_What is needed_
Reproduce the records line for line, starting at the first line and ending at the line that contains "(1093, 290)".
** Start of Task inputs **
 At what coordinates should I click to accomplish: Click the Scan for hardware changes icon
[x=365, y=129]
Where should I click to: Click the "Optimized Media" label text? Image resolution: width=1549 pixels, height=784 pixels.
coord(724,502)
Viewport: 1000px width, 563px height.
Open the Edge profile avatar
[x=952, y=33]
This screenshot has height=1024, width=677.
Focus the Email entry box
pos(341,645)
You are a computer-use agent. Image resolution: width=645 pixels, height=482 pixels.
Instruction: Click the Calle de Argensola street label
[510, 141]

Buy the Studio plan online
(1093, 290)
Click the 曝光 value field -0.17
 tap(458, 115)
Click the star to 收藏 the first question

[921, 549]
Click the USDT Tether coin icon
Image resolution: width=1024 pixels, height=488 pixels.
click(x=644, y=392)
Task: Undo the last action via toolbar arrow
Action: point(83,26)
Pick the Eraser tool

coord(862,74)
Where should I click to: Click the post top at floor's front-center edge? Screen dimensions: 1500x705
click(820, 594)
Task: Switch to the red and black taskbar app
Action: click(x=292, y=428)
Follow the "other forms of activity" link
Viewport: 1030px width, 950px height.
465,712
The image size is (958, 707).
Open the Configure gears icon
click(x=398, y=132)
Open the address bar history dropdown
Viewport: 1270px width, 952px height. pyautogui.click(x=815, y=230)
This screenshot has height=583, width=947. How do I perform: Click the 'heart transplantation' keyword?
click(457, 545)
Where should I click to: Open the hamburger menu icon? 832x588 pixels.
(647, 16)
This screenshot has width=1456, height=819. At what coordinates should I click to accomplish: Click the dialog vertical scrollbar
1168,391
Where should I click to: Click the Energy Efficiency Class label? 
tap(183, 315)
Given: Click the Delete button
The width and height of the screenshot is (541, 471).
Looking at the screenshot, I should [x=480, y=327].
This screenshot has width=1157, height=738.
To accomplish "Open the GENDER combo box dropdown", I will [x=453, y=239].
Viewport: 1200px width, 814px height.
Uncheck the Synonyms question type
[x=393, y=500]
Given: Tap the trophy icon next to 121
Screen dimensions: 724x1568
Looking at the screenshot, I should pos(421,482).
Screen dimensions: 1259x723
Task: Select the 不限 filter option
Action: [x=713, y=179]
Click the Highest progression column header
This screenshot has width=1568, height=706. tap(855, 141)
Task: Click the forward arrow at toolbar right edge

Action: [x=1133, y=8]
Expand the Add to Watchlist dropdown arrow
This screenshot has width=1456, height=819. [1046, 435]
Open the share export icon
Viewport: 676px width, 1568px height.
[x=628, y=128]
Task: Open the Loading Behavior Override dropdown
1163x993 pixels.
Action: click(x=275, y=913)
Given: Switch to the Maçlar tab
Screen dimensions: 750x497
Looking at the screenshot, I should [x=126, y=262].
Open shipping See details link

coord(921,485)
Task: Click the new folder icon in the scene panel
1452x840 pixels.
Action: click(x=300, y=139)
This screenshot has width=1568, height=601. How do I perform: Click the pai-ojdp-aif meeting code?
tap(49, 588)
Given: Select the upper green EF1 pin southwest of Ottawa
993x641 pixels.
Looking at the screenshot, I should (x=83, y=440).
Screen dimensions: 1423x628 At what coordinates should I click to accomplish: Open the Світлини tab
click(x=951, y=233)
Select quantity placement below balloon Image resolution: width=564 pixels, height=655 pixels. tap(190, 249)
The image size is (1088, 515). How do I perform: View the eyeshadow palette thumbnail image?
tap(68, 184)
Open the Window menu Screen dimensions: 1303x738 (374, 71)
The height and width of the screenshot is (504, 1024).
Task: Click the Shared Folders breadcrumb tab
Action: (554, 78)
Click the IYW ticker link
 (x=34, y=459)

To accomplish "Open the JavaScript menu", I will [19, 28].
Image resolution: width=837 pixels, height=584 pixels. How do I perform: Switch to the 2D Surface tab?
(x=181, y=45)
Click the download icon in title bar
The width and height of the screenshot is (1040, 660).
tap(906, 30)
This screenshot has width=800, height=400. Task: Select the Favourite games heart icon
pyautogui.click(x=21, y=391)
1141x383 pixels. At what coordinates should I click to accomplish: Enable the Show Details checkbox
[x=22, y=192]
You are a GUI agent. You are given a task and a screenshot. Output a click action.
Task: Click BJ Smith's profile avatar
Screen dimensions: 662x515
** End of Task inputs **
_Response to this task_
 At what coordinates should I click to accomplish: Click the Scan for hardware changes icon
[x=365, y=129]
Where should I click to: Click the "Optimized Media" label text? Image resolution: width=1549 pixels, height=784 pixels.
coord(724,502)
Viewport: 1000px width, 563px height.
Open the Edge profile avatar
[x=952, y=33]
This screenshot has height=1024, width=677.
Focus the Email entry box
pos(341,645)
You are a computer-use agent. Image resolution: width=645 pixels, height=482 pixels.
Instruction: Click the Calle de Argensola street label
[510, 141]

Buy the Studio plan online
(1093, 290)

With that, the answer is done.